Elizabeth Reese on the People’s Tenth Amendment

Elizabeth Reese has posted “Or to the People: Popular Sovereignty and the Power to Choose a Government,” published in the Cardozo Law Review, on SSRN.

Here is the abstract:

To protect state sovereignty, contemporary textualism has reinvigorated the Tenth Amendment as a judicially enforceable limit on federal powers. However, in casting the Tenth Amendment as the states’ rights amendment, these textualists have inexplicably glossed over the Tenth Amendment’s final four words, which reserve powers to “the people.” This Article highlights this inconsistency and argues that this omission ignores a vital structural protection against federal and state tyranny. Viewed through the same textualism that reinvigorated state sovereignty, the Tenth Amendment’s final words cannot be redundant or superfluous but rather define and protect the people as a sovereign body capable of wielding specific powers — particularly those powers that the Constitution places beyond the reach of our governments. Primarily, the Tenth Amendment protects that power which is at the heart of popular sovereignty as well as the foundation of our democracy, the power of the people to choose their government. The Tenth Amendment ought to protect popular sovereignty — as it protects state sovereignty — by serving as a source for robust judicial review of federal and state laws that infringe on popular sovereignty. Recognizing this overlooked portion of the Tenth Amendment could alter current legal doctrine surrounding voting rights by treating free, fair, and accessible elections as a matter of competing sovereign powers rather than individual voting rights. By ignoring the people in the Tenth Amendment, American jurisprudence has ignored a vital structural protection against federal and state tyranny and risked government-driven erosion of democracy in America.

Alex Pearl: “Redskins: The Property Right to Racism”

M. Alexander Pearl has published “Redskins: The Property Right to Racism” in the Cardozo Law Review.

The abstract:

Everyone has an opinion, from President Obama to Matthew McConaughey, about the Washington football team name. This Article comprehensively analyzes the legal and social issues surrounding the mascot controversy. I focus my inquiry on the interaction of trademark law and Indian law. I offer three primary contributions in this Article. First, the current mainstream conception of harm caused by the team name is subjective, and I argue that the harm caused by the team name and logo is objective, testable, and demonstrable. Psychological research shows that these images harm Native people. Second, the remedies offered by the Lanham Act are wholly inadequate. Under section 2(a) of the Act, “disparaging” trademarks are subject to cancellation of federal registration benefits. This does little to economically affect the value of the trademark, thereby having no bearing on changing the name. Finally, I suggest a legislative solution that applies real economic pressure to change the team name. Utilizing the tool of express federal preemption, I suggest an approach that directly undermines the economic value of the trademark by precluding trademark infringement suits against unlicensed users of the trademark. This creates real pressure to change the name. Ultimately, this issue directly confronts the doctrinal inquiry into the extent of property rights in intellectual property forms.
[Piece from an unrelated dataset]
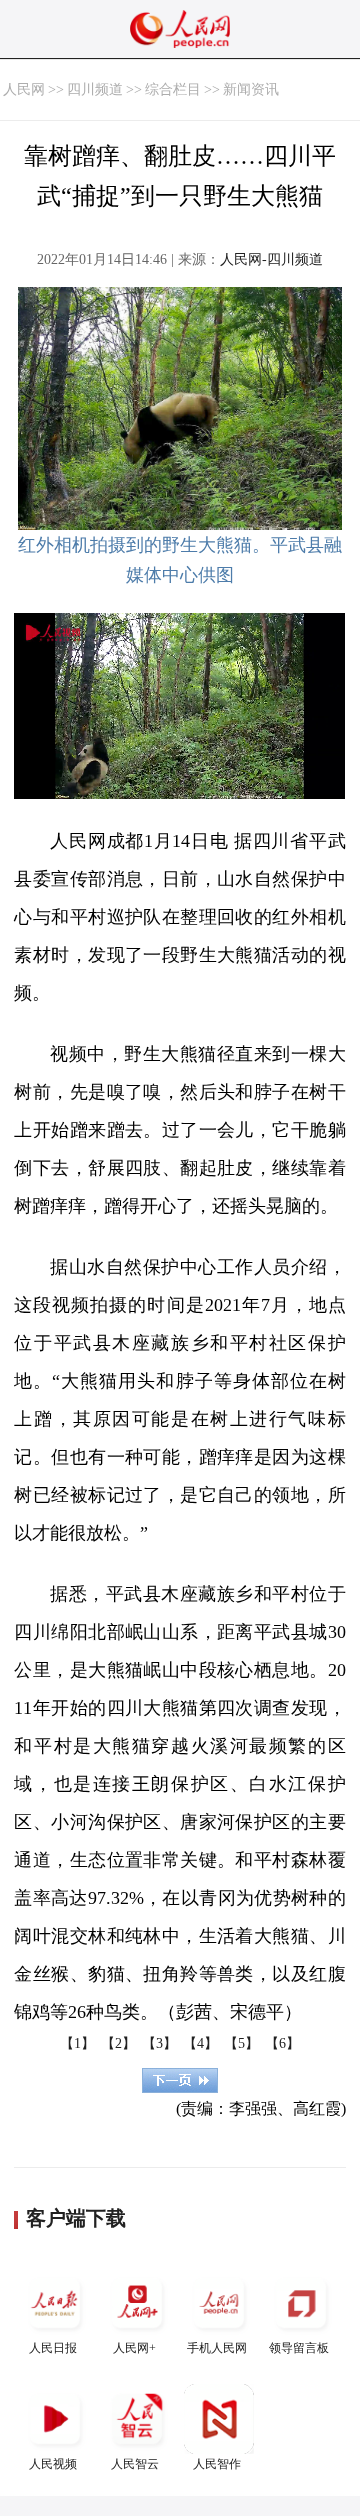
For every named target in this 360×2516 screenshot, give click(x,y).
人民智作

Kevin Maillard on Children as Property

Kevin Noble Maillard has published Rethinking Children as Property: The Transitive Family in the Cardozo Law Review.

Here is the abstract:

Despite the collective view in law and social practice that it is intrinsically taboo to consider human beings as chattel, the law persists in treating children as property. Applying principles of property, this Article examines paternity disputes to explain and critique the law’s view of children as property of their parents. As evidenced in these conflicts, the Article demonstrates that legal paternity exposes a rhetoric of ownership, possession, and exchange. The law presumes that a child born to a married woman is fathered by her husband, even when irrefutable proof exists that another man fathered the child. Attempts by non-marital biological fathers to assert parental rights regularly fail, as states allow only one father to “claim” the child. This approach treats the nonmarital father as a trespasser and categorically favors the fundamental due process rights of the marital father.

Cardozo Law Conference on Employment Division v. Smith — No Indian Law Scholars

Ach, hate to point this out. Here is the agenda for last week’s major conference on Employment Division v. Smith at Cardozo, with papers to be published in the Cardozo Law Review (which last published an Indian law article in 1991, as far as we can tell).

We had a great discussion on religious freedom this last weekend with Doug Laycock, Chris Lund, and Frank Ravitch.